- **PROBLEM STATEMENT**
Copy each line below exactly as it appears. Pictures are to be omitted.

# # # # #

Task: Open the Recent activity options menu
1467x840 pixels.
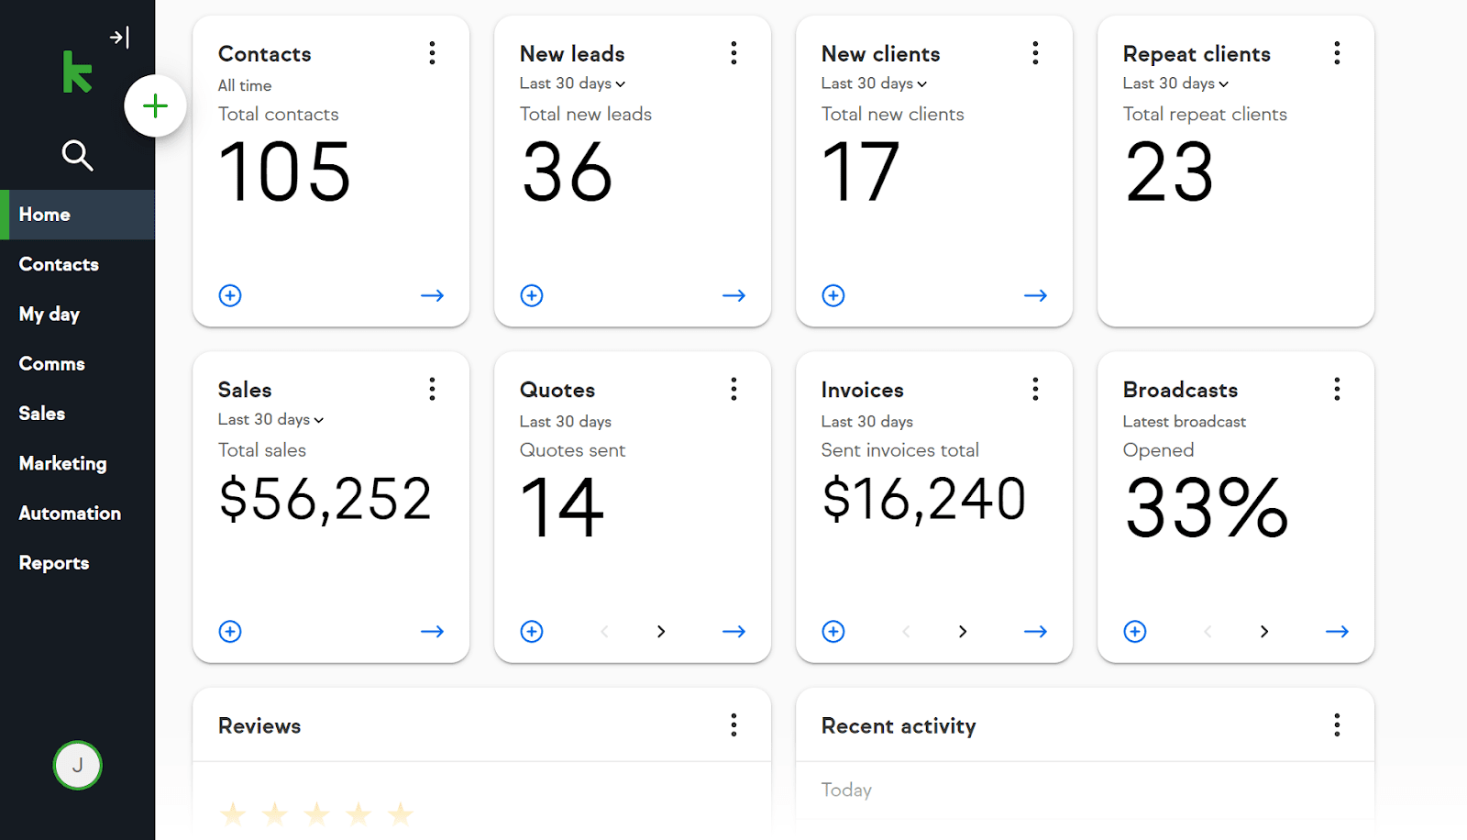Action: (x=1337, y=724)
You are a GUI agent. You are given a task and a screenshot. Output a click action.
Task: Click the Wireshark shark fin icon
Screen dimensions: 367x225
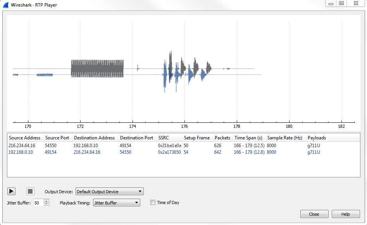point(5,5)
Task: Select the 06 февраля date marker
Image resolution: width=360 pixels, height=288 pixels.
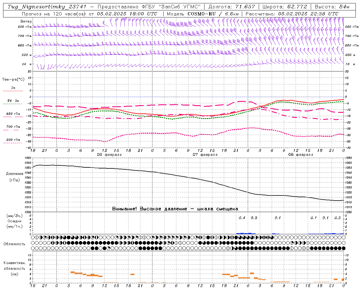Action: click(x=109, y=155)
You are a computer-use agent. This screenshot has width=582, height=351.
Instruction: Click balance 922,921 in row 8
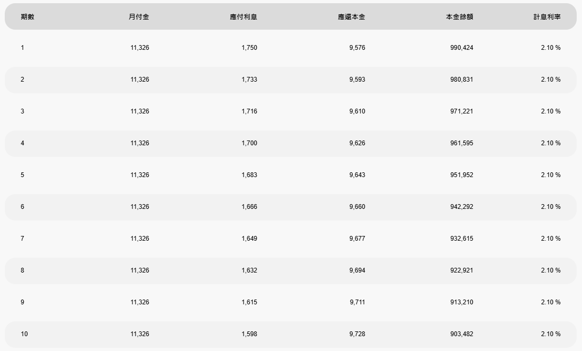pyautogui.click(x=462, y=270)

# # # # #

- **TASK RESULT**
Task: Open the Recent activity options menu
1467x840 pixels.
Action: (x=1337, y=724)
You are a GUI agent. You are given a task and a screenshot. Output a click action.
Task: Click the Wireshark shark fin icon
Screen dimensions: 367x225
point(5,5)
Task: Select the 06 февраля date marker
Image resolution: width=360 pixels, height=288 pixels.
Action: click(x=109, y=155)
You are a computer-use agent. This screenshot has width=582, height=351.
Instruction: Click balance 922,921 in row 8
pyautogui.click(x=462, y=270)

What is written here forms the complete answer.